On edit: Define $x=r \cos \phi,~~y=r \sin \phi$ and do a series expansion for $d/r << 1$.

Thank you you spotting that. That was just a typo. I do get that factor of d with my method

 

[kuruman]

Can you finish the problem now?

 

[Physgeek64]

Can you finish the problem now?

No, it was the next bit that I struggled with

 

[kuruman]

Have you studied the Uniqueness Theorem and solutions to Laplace's Equation in cylindrical symmetry? The potential you found is only approximate. One of the boundary conditions is continuity of the potential across the dielectric boundary. You cannot satisfy that without adding another term to the potential. Look for one that becomes very small at r ≈ 0.

 

[Physgeek64]

Have you studied the Uniqueness Theorem and solutions to Laplace's Equation in cylindrical symmetry? The potential you found is only approximate. One of the boundary conditions is continuity of the potential across the dielectric boundary. You cannot satisfy that without adding another term to the potential. Look for one that becomes very small at r ≈ 0.

We know that V-> 0 as r-> $\infinity$ inside the dielectric so the potential here must take the form
$V=\sum{r^{-n}(c_nsin(n\phi)+d_ncos(n\phi)}$

inside the cavity we have
$V=a_0+b_0ln(r)+\sum{(a_nr^n+b_nr^{-n})(c_nsin(n\phi)+d_ncos(n\phi))}$

Am i right in assuming that we can say that V must be finite at r=0 so $a_0=0$, $b_0=0$ and $b_n=0$ ? If i do this then my solution for V does not match the lowest order approximation

 

[kuruman]

Backtrack a bit. You still have not derived that $V(r,\phi)=\frac{λ dcosφ}{2πε_0 r}$. You need to find an approximate expression for the electric field as I indicated in post #4 and do the integral correctly.
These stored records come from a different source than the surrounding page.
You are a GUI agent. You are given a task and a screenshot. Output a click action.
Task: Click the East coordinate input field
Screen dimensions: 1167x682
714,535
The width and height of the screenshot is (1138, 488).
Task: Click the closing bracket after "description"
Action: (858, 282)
This $V_{total}=\frac{\lambda}{2\pi\epsilon_0}[\ln{|\vec{r}-\frac{d}{2}\vec{x}}-\ln{|\vec{r}+\frac{d}{2}\vec{x}}]$ is not correct because you got sloppy with the arguments of the logarithms. You need to redo this.

Also note that the expression $V(r,\phi)=\frac{λ dcosφ}{2πε_0 r}$ is an approximate expression for r >>d. It looks to me like the b₁ term in the expansion with c₁=0. Another point to note is that because the +λ line is to the right of the -λ line, the potential must change sign right to left of the perpendicular bisector between the charge lines. What does this say about the coefficients c_n and d_n and about the possible values of n?